• [JOBS]:
1/ List every storage implementation that the article on Rust traits for SDK clients names for the pluggable storage component.
2/ In the article on Rust traits for SDK clients, what does the Matrix SDK provide for testing a custom storage implementation?
3/ Continue the article on Rust traits for SDK clients from the point where it stops.

-- Begin PASSAGE PROVIDED --

Fighting the Client Spaghetti Monster with Rust Traits

tl;dr: In Rust, “trait composition” are a neat way to keep code, where a lot of components come together and need to be piped up, clean and avoid spaghettification.

Introduction

A major part of my almost two decade long career in programming has been spent working on “SDKs” in Rust. By which I mean building and maintaining complex systems as libraries used by other developers to implement applications on top of. I did this back at Immmer (now defunct), for Parity with Substrate Core/Client as well as its inner on-chain application SDK to the matrix-rust-sdk and last but not least at Acter for the Acter App and then the Zoe (relay) system.

For a while, but especially during latest iteration, I have been wondering about that highest layer architecture. How to design that client, where all these subcomponents are piped together. How to design it in a way that stays flexible for yourself as well as others, yet robust and ideally testable. How to avoid spaghettification of the client, even if the underlying components are complex trait-based systems themselves.

As we have to cover a lot of surface area itself, I will not be discussing trait themselves too much – check the corresponding chapter in the excellent Rust book, if you are looking for that – but assume you have an understanding of traits, trait bounds and have implemented them in Rust. I will throw around some almost-real code and examples without asking and expect the reader to be able to parse and understand them without much help. As I want to focus on the higher level “how do we use this”-architecture perspective.

Traits in SDKs

As with any big task, the best way to tackle it is by splitting them into smaller, manageable tasks and implement these one by one. The same is true for building up large SDKs. Often times they contain various components, like a storage layer; network or communication components; some internal state machine for the actual domain specific logic; and maybe some developer-front facing API or even UI components. To make implementing more manageable, it is common place to split them up into the separate independent components, sometimes even as separate crates, and provide an outer interface.

In the SDK world you often find that these components internally need to be plugable themselves though. Like a storage component might be implemented with an embedded SQLite for mobile Apps, with some SQL-backend-service or NoSQL-Database on the Server and with IndexDB in the Browser (with Wasm). Generally, the outer composed system doesn’t really have to care which of these is being used and thus it can be up to that component to define that. A common way to provide this abstraction is by defining a trait for that lowest layer and have these various specific parts implement them. Then the higher layer and also the layers on top can focus on their specific side of things.

This also nicely allows for these implementations that come with their own implementations to be only pulled. Or only compile for the targets that actually use them, as well as introduce new implementations via feature-flags gradually into production. It’s a pretty neat way of organizing the code. In the Matrix SDK we have that layer for implementing storage for example, and though not strictly because of the trait, the SDK even provides a macro to generate the entire test suite against your custom implementation that you can use.

-- End PASSAGE PROVIDED --
-- Begin LISTED ENTRIES --

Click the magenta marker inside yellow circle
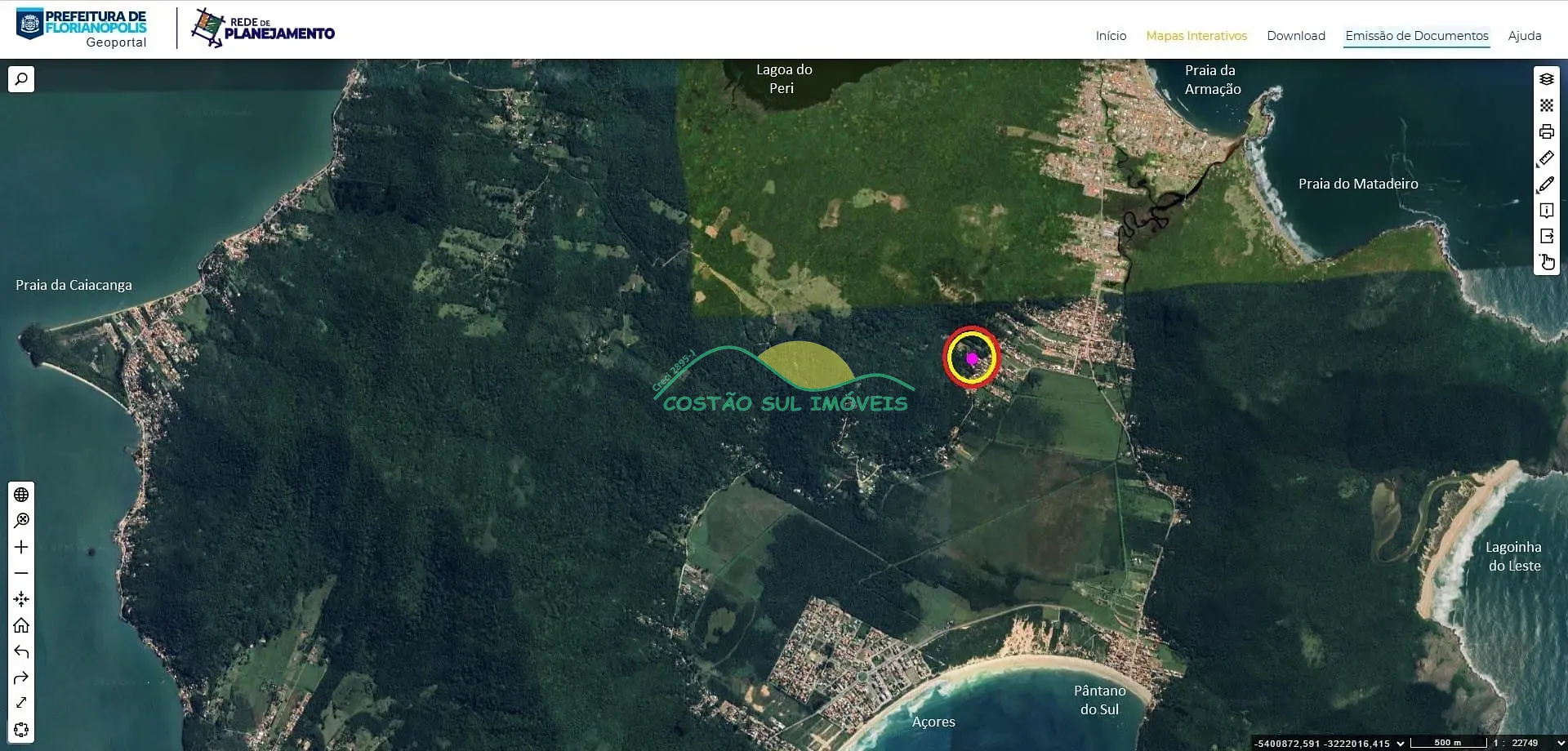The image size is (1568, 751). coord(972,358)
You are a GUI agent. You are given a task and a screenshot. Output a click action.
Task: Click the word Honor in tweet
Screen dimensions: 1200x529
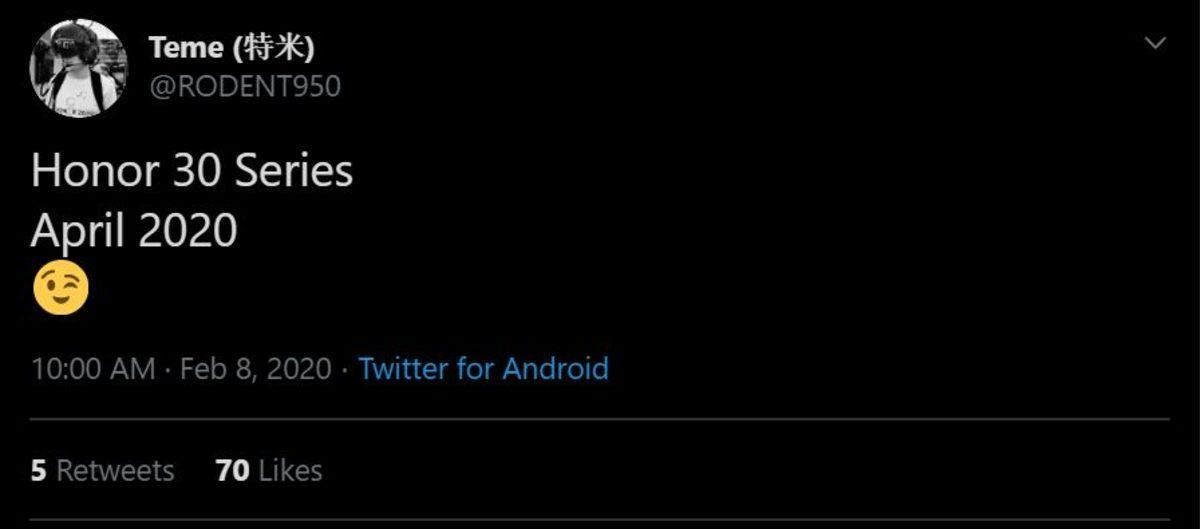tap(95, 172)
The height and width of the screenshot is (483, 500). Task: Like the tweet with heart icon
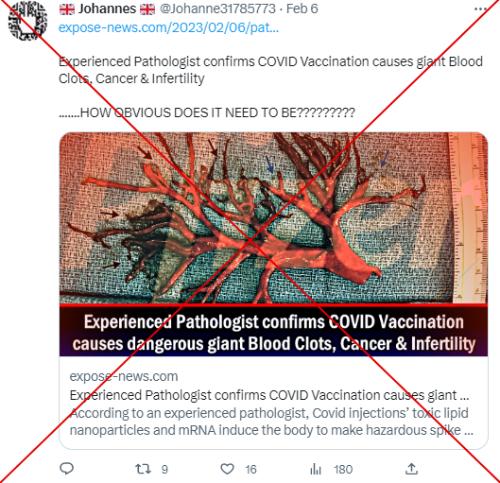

-- End LISTED ENTRIES --

• [ANSWERS GIVEN]:
1/
- Embedded SQLite (for mobile apps)
- SQL-backend-service (on the server)
- NoSQL-Database (on the server)
- IndexDB (in the browser, with Wasm)

2/ A macro that generates the entire test suite against your custom implementation.

3/
To the mock

Having these traits brings in another nice benefit: Mocking. As the higher level components might have their own logic (like caching or ordering or something) testing often requires to set up the lower level component(s) as well. If instead, you defined that interface in a trait, you can implement various Mock-types to test a range of scenarios for your functions and focus on this specific logic. What sounds tedious at first becomes a breeze with the help of crates like mockall. It’s a lot easier and often faster than setting up that lower level layer just to test that the component pulls the objects from the store and returns them sorted regardless of the underlying order.

Middleware-ing

Similarly, by having the traits define the interfaces, you can add functionally nicely in a middleware-kinda fashion similar to what is done many web servers. Think of a caching layer on top of the database as an example. That caching layer can wrap anything implementing the trait while also implementing the trait itself. That way you can implement a LRU cache or something, regardless of the underlying storage types. As the interface is just the same trait again, you can mock the lower layer, ensuring a good test coverage on exactly what this layer does. Further you can just plug this “middleware” into the higher level layer without any further changes. This is how we implemented a storage layer for the Rust SDK that splits off media storage (before that was added to the SDK itself) and keeps them at different path (in the mobile’s “cache” directory), for example while passing along everything else to whatever inner database system was being used otherwise (e.g., SQLite).

But specific, sometimes

Now, for the traits you only want to expose the common interface of course. But specific implementation sometimes still have APIs to fine tune or configure certain things - like the path for the sqlite database. You don’t want to put these on the traits as they are implementation specific and pointless for other implementations. But as traits are implemented on specific types, your concrete types can still add these helper functions and as the higher level API / SDK you often just use feature-flags to then expose them or not.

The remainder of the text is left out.